The RS485 connection offers the advantage of integrating serial devices (e.g. a sensor) cost-effectively into your system.
The socket has common A/B line terminals (better marked than D+ and D-) and reference terminals (internal GND and functional earth via 1 MOhm RC network).
RevPi Connect 4
How you use this connection depends on your project environment. The network you are working with or the EMC load are individual factors that influence how you occupy this connector.
Therefore, we cannot show you in this chapter an optimal solution that works 100% in your environment, but we have compiled for you the problems that can occur and tips on how you can possibly solve them.
RS485 is a fully differential line and does not normally require a third GND line. However, due to the limits of the input receivers (“maximum common mode voltage”), signal quality problems may occur if no potential reference is used between transmitter and receiver. However, connecting the internal GND to a line that is loaded by EMC can cause EMC problems within the RevPi Connect.

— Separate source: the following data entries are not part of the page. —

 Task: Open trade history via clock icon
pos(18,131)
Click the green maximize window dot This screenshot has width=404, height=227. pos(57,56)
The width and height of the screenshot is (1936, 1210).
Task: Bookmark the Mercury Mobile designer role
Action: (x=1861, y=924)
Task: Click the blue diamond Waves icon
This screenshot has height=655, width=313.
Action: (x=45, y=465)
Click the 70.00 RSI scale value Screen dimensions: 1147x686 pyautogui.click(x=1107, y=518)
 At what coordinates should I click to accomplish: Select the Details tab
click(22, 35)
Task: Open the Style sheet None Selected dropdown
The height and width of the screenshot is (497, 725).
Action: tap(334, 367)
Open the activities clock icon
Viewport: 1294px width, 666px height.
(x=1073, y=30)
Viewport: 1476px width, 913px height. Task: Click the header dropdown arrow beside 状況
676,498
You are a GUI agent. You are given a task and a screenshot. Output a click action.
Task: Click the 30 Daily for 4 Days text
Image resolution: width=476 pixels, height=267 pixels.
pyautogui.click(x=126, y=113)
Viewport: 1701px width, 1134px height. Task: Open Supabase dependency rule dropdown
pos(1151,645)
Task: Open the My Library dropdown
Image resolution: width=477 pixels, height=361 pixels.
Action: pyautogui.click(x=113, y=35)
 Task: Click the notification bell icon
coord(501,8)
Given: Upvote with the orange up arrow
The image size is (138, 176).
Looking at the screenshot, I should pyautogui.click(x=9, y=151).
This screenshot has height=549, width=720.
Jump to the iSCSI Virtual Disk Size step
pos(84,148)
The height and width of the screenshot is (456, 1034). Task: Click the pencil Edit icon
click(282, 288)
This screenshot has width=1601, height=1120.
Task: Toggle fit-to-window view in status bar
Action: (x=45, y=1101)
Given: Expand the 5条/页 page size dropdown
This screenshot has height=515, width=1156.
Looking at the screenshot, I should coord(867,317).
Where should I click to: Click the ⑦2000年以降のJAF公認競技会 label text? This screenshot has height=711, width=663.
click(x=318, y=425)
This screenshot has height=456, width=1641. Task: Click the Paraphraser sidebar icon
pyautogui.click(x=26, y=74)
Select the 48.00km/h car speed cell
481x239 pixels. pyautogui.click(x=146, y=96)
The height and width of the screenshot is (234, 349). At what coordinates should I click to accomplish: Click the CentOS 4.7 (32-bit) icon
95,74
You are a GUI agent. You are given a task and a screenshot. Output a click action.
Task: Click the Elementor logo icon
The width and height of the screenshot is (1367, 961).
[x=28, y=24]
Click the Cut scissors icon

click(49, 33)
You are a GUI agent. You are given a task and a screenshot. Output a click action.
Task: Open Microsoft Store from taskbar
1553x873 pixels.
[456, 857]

Therefore, we recommend that you use a common functional earth between all RS485 network participants. This gives you a good, common reference potential for the differential bus signal.
If this does not work either, you can connect the FE terminal of the RS485 plug to the third (GND) line of the bus.
You can also try to solve signal problems with the GND terminal.
From Linux the interface is addressed via the Device Driver Node /dev/ttyRS485.